A 63-year-old female initially presented to her primary care doctor for “chronic red eye” and was started on over-the-counter olopatadine (Pataday, Alcon) eye drops for allergies twice a day (BID) in the left eye (OS) and was additionally prescribed topical polymyxin B/trimethoprim antibiotic drops four times a day (QID) OS. The patient did not improve and was referred to an optometrist for further evaluation.

The optometrist determined that the left eye had been erythematous, watery, and accompanied by burning sensations and blurry vision for three months, failing to improve with the above treatment. Past medical history was significant for developmental cognitive delay with a history for childhood sleep apnea and use of continuous positive airway pressure (CPAP). The patient is currently on bilevel positive airway pressure (BiPAP). Pertinent social history is relevant for requiring constant care by her mother due to her multiple chronic medical problems. Past ocular and family history were otherwise non-contributory.

Slit lamp examination revealed 1-2+ inferior bulbar conjunctival injection OS as well as bilateral 2-3+ inferior superficial punctate keratopathy (SPK). The tear volume was also found to be reduced in both eyes. The patient was diagnosed with punctate keratitis bilaterally (OU). She was advised to stop the above eyedrops and begin aggressive lubrication with artificial tears up to six times a day along with erythromycin ophthalmic ointment at bedtime. Additional recommendations included incorporating supplemental oral fish oil 1000 mg daily and increasing fluid intake. Despite therapeutic compliance, she returned three weeks later without subjective improvement and an ocular examination essentially unchanged. Tear break up time (TBUT) was noted to be three minutes in the right eye (OD) and two minutes OS. The patient was encouraged to continue conservative therapy and return for a recheck for dry eye syndrome. She was then prescribed a three-month supply of cyclosporine 0.05% (Restasis, Allergan) for use BID OU.

At the third optometry visit nearly one month later, the patient was frustrated and expressed only mild subjective improvement in her symptoms despite compliance with treatment. Although the tear film was noted to be normal on anterior segment examination, there was persistent SPK in the left eye. The patient was then referred to ophthalmology (D.B.K.) for a second opinion.

The patient presented to our clinic with persistent 2+ punctate keratopathy and 2+ conjunctival injection in the left eye. There was also peripheral corneal vascularization and subepithelial haze along the inferior one-fourth of the cornea in the left eye. Retraction of the upper eyelids revealed a fairly normal tarsal plate in the right eye (Figure 1A); however, there was profound flaccidity of the left upper eyelid, such that the upper eyelid margin was retractable 15 millimeters (mm) above the superior orbital rim (Figure 1B). There was also 1.5 mm of lagophthalmos in the left eye only (Figure 2). Schirmer 2 testing revealed 21 mm in the right and 22 mm in the left.
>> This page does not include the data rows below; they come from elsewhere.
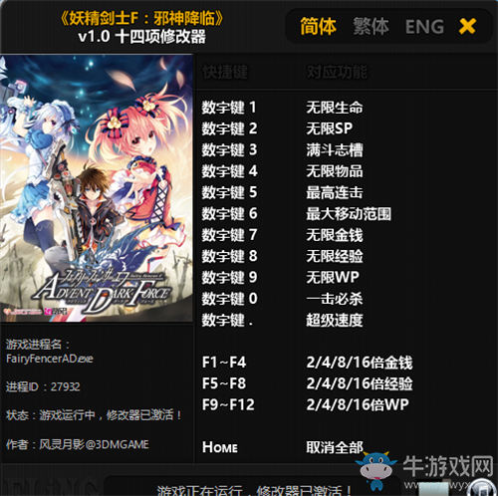Select the 无限金钱 function entry
This screenshot has width=498, height=496.
335,235
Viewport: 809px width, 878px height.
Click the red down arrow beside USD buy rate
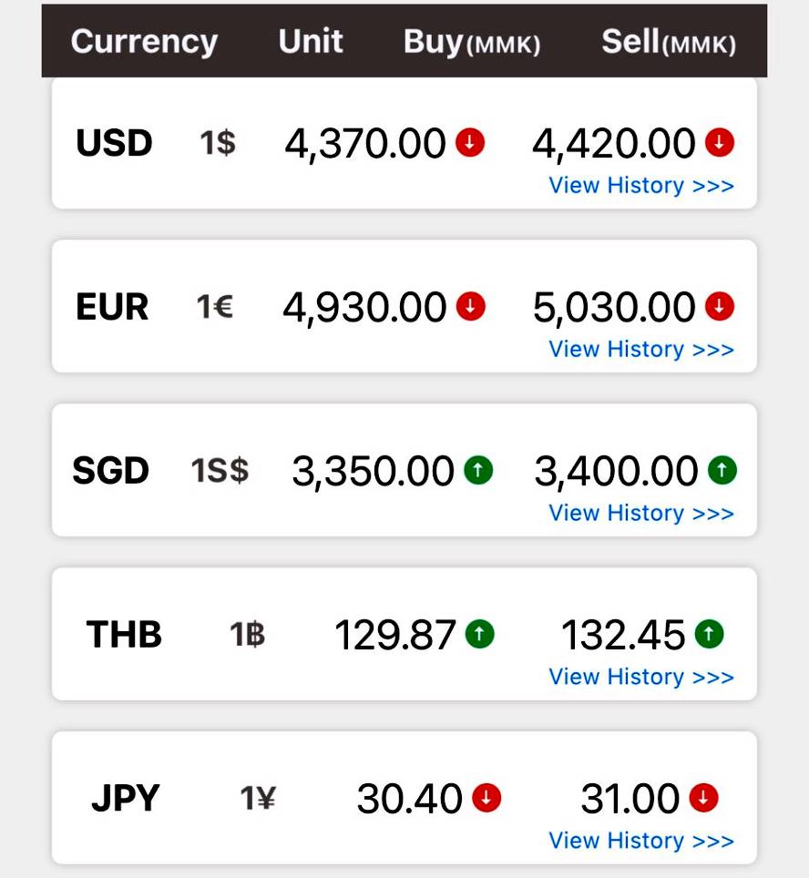pos(470,143)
Despite the atypical presentation with extreme asymmetry in eyelid flaccidity, in light of the longstanding history for OSA, the diagnosis of floppy eyelid syndrome as a cause of lagophthalmos and exposure keratopathy of the left eye was made. The patient was counseled on these conditions and their association with obstructive sleep apnea (OSA). Temporizing treatment options were discussed, including continued aggressive lubrication, taping of the eyelids, tape splint tarsorrhaphy (TST), and moist chamber goggles. However, it was reiterated that surgical intervention would be necessary for definitive treatment.

The patient refused to have any surgical intervention, so tape splint tarsorrhaphy was chosen as a temporizing measure. The TST was placed over the left eyelid in the office (Figure 3) and the mother was instructed on how to apply it at home. She was counseled to maintain the TST during the day as much as possible as well as at bedtime.

The patient returned one month later with dramatic improvement in both signs and symptoms. The punctate keratopathy and conjunctival injection were resolved in the left eye; however, the inferior corneal vascularization and haze persisted. The patient and her mother were counseled extensively about the limitations of TST and that definitive treatment in the form of surgery to address the eyelid laxity would likely be needed if the problem recurred.

The patient missed the 3-month follow-up but returned in six months and was found to have recurrent keratoconjunctivitis due to poor compliance. Surgical correction of the FES with a lateral tarsal strip was reiterated and encouraged as a more definitive treatment toward resolution.